Connecticut to legalize adult-use cannabis before New York, where license-issuing is postponed until 2023

Bethan Rose Jenkins, Cannabis News Writer/Editorial

The State of Connecticut is expected to launch its recreational cannabis market before New York. In fact, regulators anticipate the market’s launch by year-end 2022, whereas New York’s market is likely to kick off in spring of 2023.

According to MJBizFactbook analysts, Connecticut’s looming adult-use sector is expected to yield $750 million in annual revenue by its fourth year of operation. What’s more, the industry could attract as much as $250 million during its launch year.

While the state may not harvest as much revenue as its skyscraper-speckled neighbor, which is poised to earn more than $2 billion by its fourth year of operation, experts believe that the state’s social equity program will be significantly stronger.

Connecticut to utilize BioTrack for cannabis seed-to-sale tracking system

In a bid to ensure that everything runs as smoothly as possible for Connecticut’s soon-to-be-launched adult-use cannabis market, state regulators have chosen BioTrack as their seed-to-sale system of choice. 

The first ever cannabis point-of-sale system to integrate every vertical of the cannabis business model into one” will enable regulators to monitor inventory and provide consistent oversight on business transactions that are recorded in the state’s already-active medical cannabis market, as well as the fast-approaching recreational cannabis market.

Based on an official news release published by BioTrack’s producer, Pennsylvania-headquartered Forian was specifically chosen by Connecticut’s Department of Consumer Protection Drug Control Division to supply a cannabis product inventory, as well as to limit deflection.

Any and all licensed medical recreational cannabis companies in Connecticut must abide by the state’s rules, which stipulates that they must log into the BioTrack platform as their product is being grown, processed, tested, packaged and sold in retail settings.

Back in September, Forian which launched in March announced a $24 million private placement of convertible notes. The cannabis software company was developed following a merger between BioTrack and Cannalytics producer Helix Technologies Inc. and Medical Outcomes Research Analytics.

The company can be found trading on the Nasdaq exchange under the ticker “FORA.”

Licenses to sell cannabis in New York City won’t be issued for another two years

According to a statement recently issued by chairperson of New York’s five-member Cannabis Control Board (CCB), Tremaine Wright, licenses to sell cannabis in New York City probably won’t be distributed until the year 2023 “at the earliest.”

This statement, which was made during a recent cannabis symposium in Rochester, suggests that hopeful licensees in New York must practice patience.
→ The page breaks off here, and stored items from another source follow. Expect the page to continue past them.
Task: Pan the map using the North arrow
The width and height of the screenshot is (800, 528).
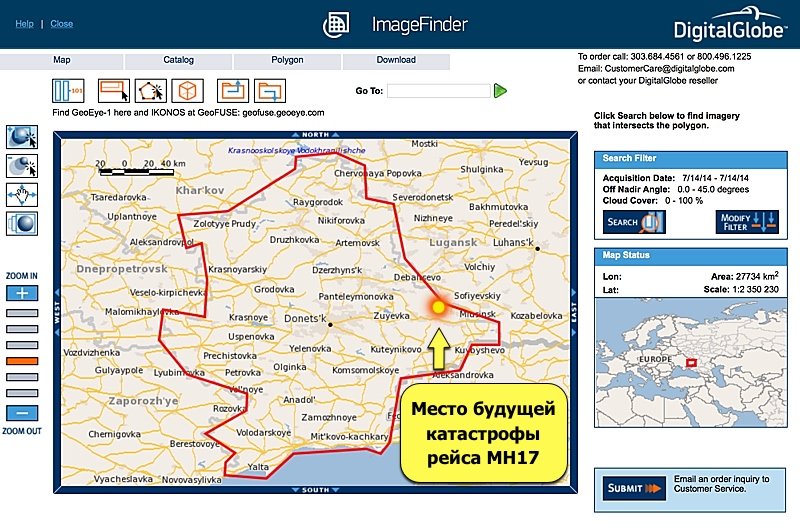Action: (316, 134)
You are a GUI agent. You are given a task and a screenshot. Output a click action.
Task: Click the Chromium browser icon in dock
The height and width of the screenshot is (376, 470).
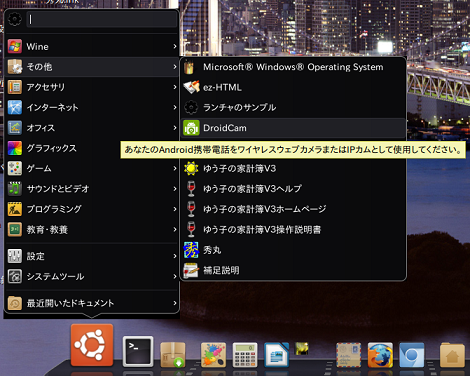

Presently, the CCB is aiming to finalize regulations for the state’s forthcoming recreational cannabis market within an 18-month timeframe.

“What we do control is getting [dispensaries] licensing and giving them all the tools so they can work within our systems,” Wright is quoted as saying. “That’s what we are saying will be achieved in 18 months. Not that they’re open, not that they’ll be full-blown operations, because we don’t know that.”

Established by the state’s previously-serving Governor Andrew Cuomo, the Office of Cannabis Management (OCM) is responsible for developing firm rules and regulations pertaining to the issuing of licenses required by residents who wish to produce, cultivate and distribute cannabis, as well as those who want to launch dispensaries and social consumption sites.

Gov. Kathy Hochul, who took over from Cuomo when she stepped down from her role, has always maintained that cannabis is among her “top priorities.”